Hartl dismissed those charges.

"WHO would say categorically that it believes that it has not been
subject to undue conflict-of-interest. We know that some experts that
come to our committees have contact with industry. It would be
surprising if they didn't because the best experts are sought by all
organizations," Hartl said. "We feel that the guidelines produced were
certainly not subject to undue influence."

Several other experts also defended the agency.
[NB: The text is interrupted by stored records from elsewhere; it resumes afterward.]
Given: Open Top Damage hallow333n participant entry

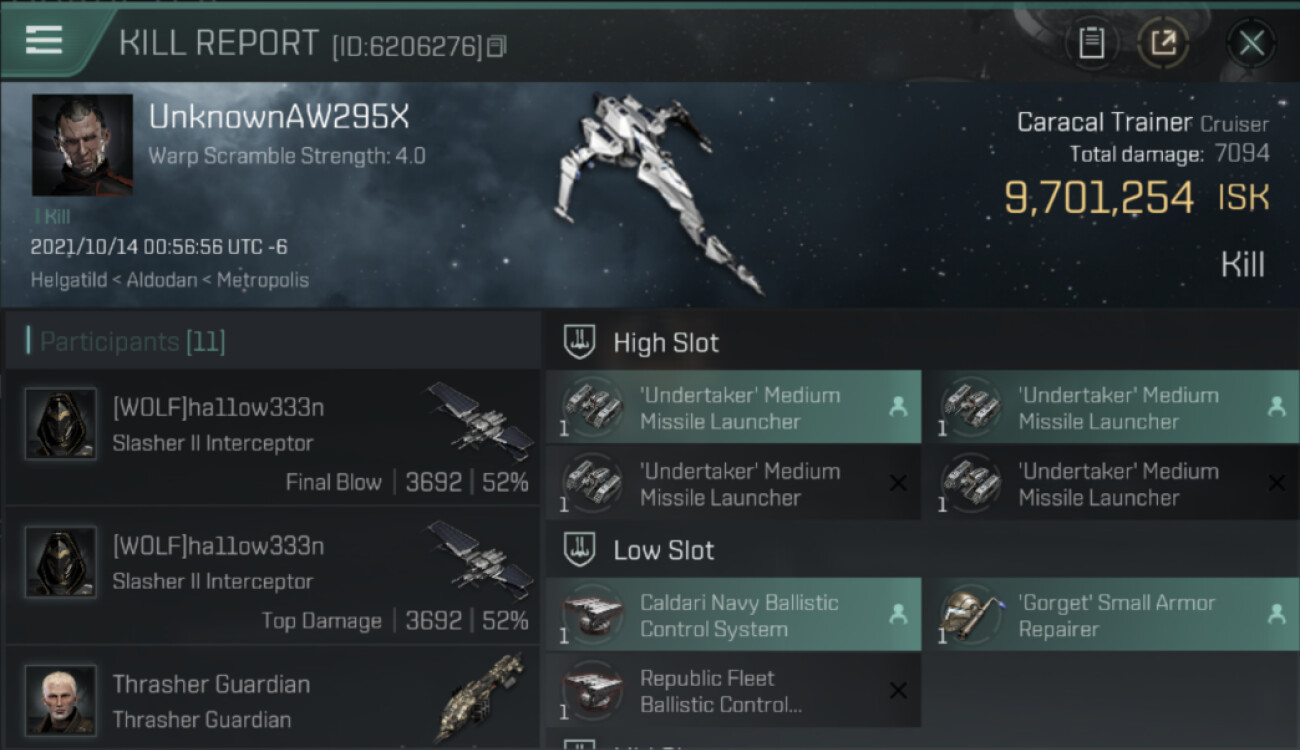Looking at the screenshot, I should coord(272,575).
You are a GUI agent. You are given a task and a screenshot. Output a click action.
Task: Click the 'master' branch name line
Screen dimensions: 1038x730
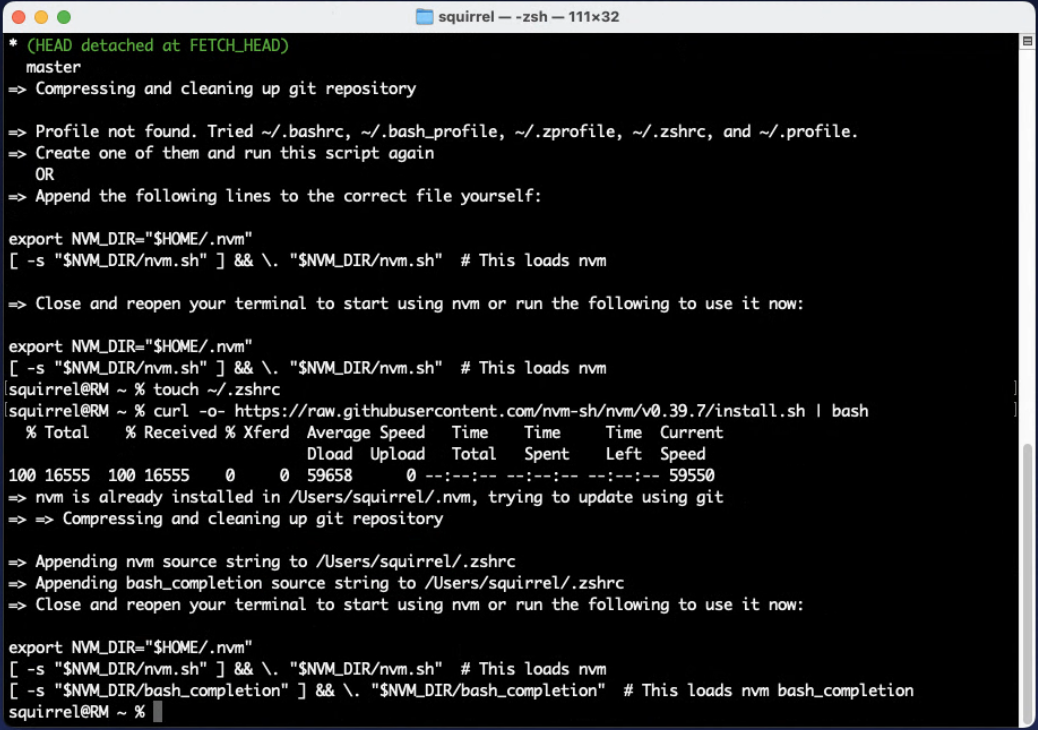(54, 67)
"Twenty-twenty hindsight can always second guess the decisions of
public health officials," said Jeffrey Levi, executive director of the
Trust for America's Health, a private nonprofit group. "But this kind
of condemnation of public health officials who made the most prudent
decisions based on available knowledge could well backfire in future
emergencies: I fear that public health officials will draw the lesson
that they should wait for greater scientific certainty before
responding in the future -- and we could pay for that overcaution with
many lives lost."

In response to the criticism, the WHO has launched two investigations,
including one by an independent panel of experts led by Harvey
Fineberg, who heads the Institute of Medicine at the U.S. National
Academy of Sciences.

"These reports raise questions about potential, inappropriate
influences on WHO decision-making in the assessment and response to
the 2009 H1N1 pandemic and, more generally, question practices
employed by WHO to guard against conflict of interest among its expert
advisers," Fineberg said in an e-mail. "These topics are among those
that will be fully considered by our review committee."